Short exercise => The mailing-list reply about character sets calls one idea a can of worms because several standards' issues are mixed together. List every standard named in that sentence.

Text shown =>
════

Re: Comments on: "Character Set" Considered Harmful

Albert Lunde (Albert-Lunde@nwu.edu)
Wed, 26 Apr 95 22:51:22 EDT

> >>Can anyone think of cases where the charset parameter will *not*
> >>suffice? I have a nagging feeling, but nothing firm in my mind...
> >
> >I would like the same files to be used locally (e.g., CDROMs). In that
> >case, I would not have a charset parameter.
> Good point!
> How does your server know how to label the content it sends?

One approach that would avoid SGML issues, would be to define
a standard suggested "wrapper/header" format for meta-information
about HTML files, that wouldn't be passed it over the wire in the document
body or handed over to SGML. (MIME may be an option....)

Implementations could be free to represent meta-information other
ways but it could provide a format for disk interchange.

The down side is that this could make more work for servers.

Off-hand, this looks like a can-of-worms because of the mix
of HTML,HTTP,MIME and SGML issues lurking around the edges.

Still, I'd suspect that forcing all character encodings to be
supersets of US-ASCII so that meta-information including charset
can be read from tags would be more gross on the SGML end and
might close out some other options (EBCDIC?).

════

Record list =>
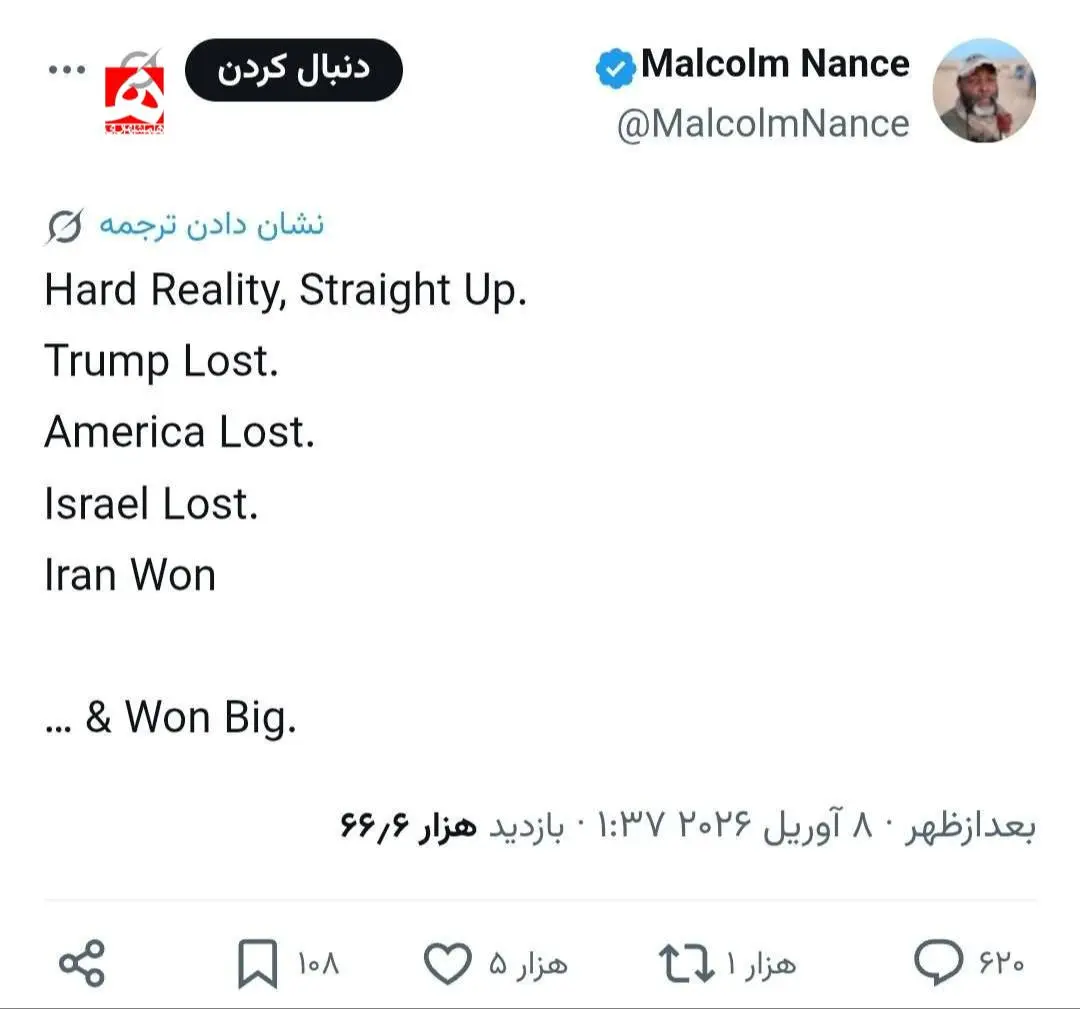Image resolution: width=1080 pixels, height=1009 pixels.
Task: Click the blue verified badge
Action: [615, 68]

════

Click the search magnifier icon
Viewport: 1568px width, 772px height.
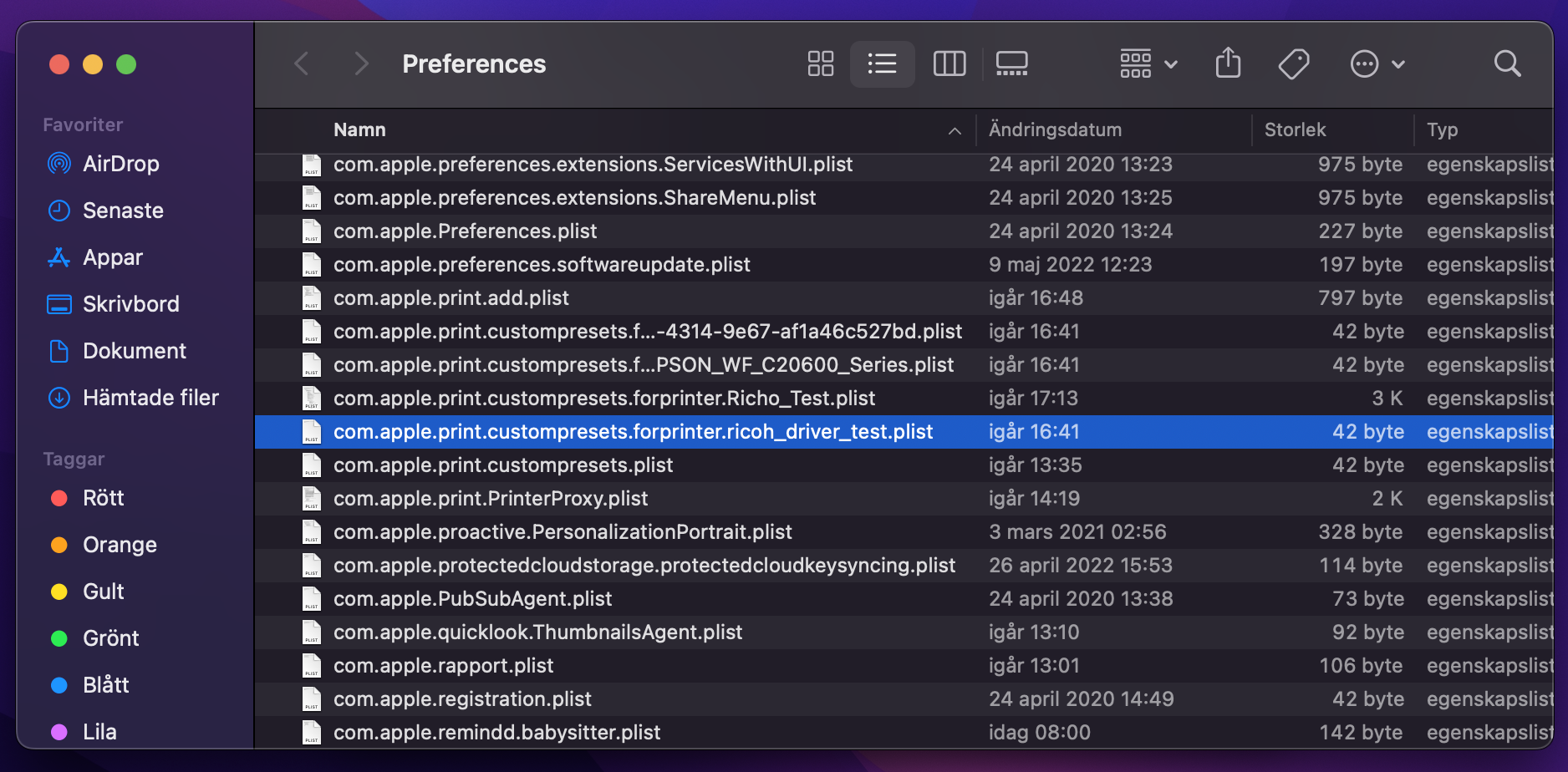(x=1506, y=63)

════

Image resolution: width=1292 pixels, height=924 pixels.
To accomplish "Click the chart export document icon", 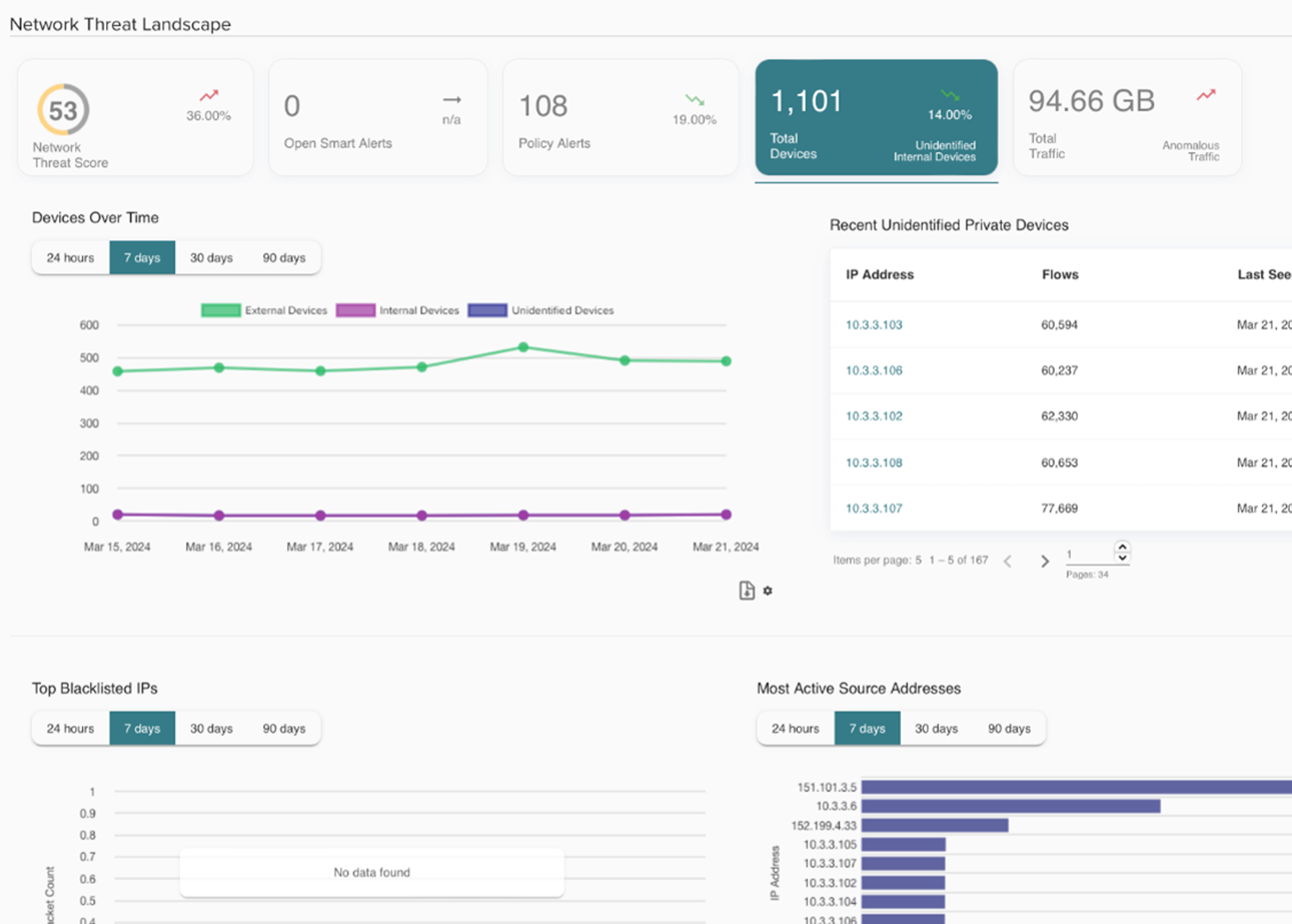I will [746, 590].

════

Result => HTML, HTTP, MIME, SGML